Future uses of the PTC network and the communication path between the locomotive and approaching crossings anticipate the on-board locomotive system communicating crossing warning system activation instructions in lieu of crossing-based track circuits currently used to detect approaching locomotives. Within the currently anticipated communications protocol between the crossing equipment and the onboard system are messages associated with the health and operational status of the crossing warning system, as well as verification of crossing warning system activation. It is anticipated that the verification of a clear and unobstructed crossing island will also be a valuable status message as the approaching locomotive onboard computer system activates the crossing and receives verification and acknowledgement of crossing warning system performance.

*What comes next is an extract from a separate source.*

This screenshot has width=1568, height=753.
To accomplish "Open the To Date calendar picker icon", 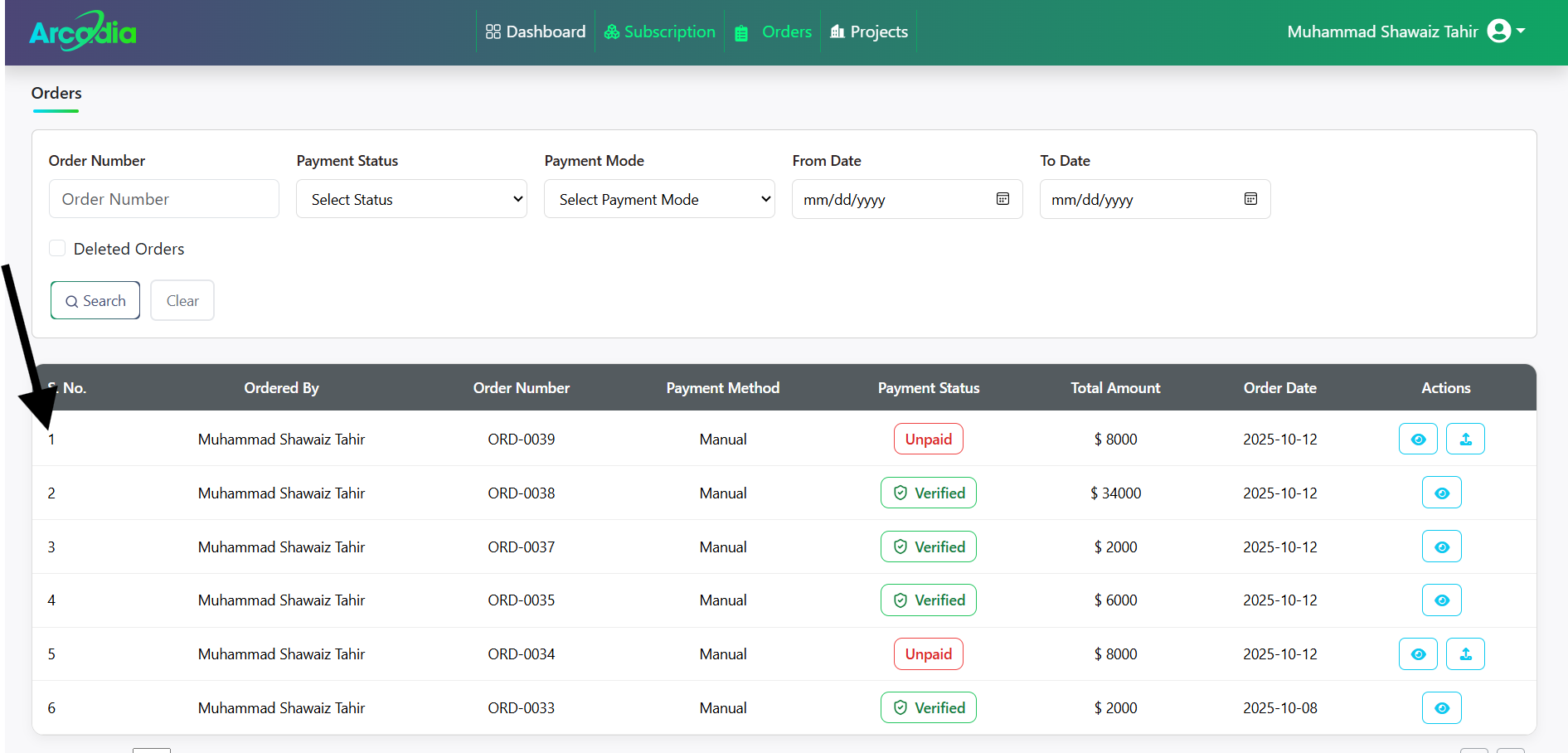I will tap(1250, 199).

Any failure of crossing warning system activation or a blocked crossing condition would cause the locomotive to reduce speed as necessary to prevent possible collisions, whether due to an inoperable gate system or an obstructed crossing island.

An onboard locomotive cab computer 130 can poll the system 100 at each crossing 200 utilizing the wireless PTC communication infrastructure. In this manner, a locomotive on approach to any given crossing may be appraised of crossing warning system status including whether or not the crossing island is clear of obstacles.

Numerous standardized document protocols exist for conveying an alert accompanied by an image to any of the aforementioned recipient devices or utilizing any of the aforementioned wide area networks. As mentioned herein, the most common is an XML document, a self-describing information wrapper that is typically used for IP networks and inter-process communication. XML documents are readily utilized, or consumed, by recipient devices for presentation, without requiring the sender application to have a prior awareness of the capabilities of the possible recipient, consumer devices. Other alert formats include publish/subscribe and other proprietary UDP protocols. As mentioned in the foregoing, communication over the PTC network utilizes messages and protocols established by and standardized upon the entire railroad industry to assure interoperability across all railroad operators and territories.

Turning now to FIG. 4, one embodiment of a data processing system such as may be incorporated with processor 106 is depicted in accordance with an illustrative embodiment. In this illustrative example, data processing system 400 includes a communications fabric 402, which provides communications between processing unit 105, memory 107, persistent storage 408, communications unit 410, input/output (I/O) unit 412, and a display 414.

Processor unit 105 serves to execute instructions for software that may be loaded into memory 107. Processor unit 105 may be a set of one or more processors or may be a multi-processor core, depending on the particular implementation. Further, processor unit 105 may be implemented using one or more heterogeneous processor systems in which a main processor is present with secondary processors on a single chip. As another illustrative example, processor unit 105 may be a symmetric multi-processor system containing multiple processors of the same type.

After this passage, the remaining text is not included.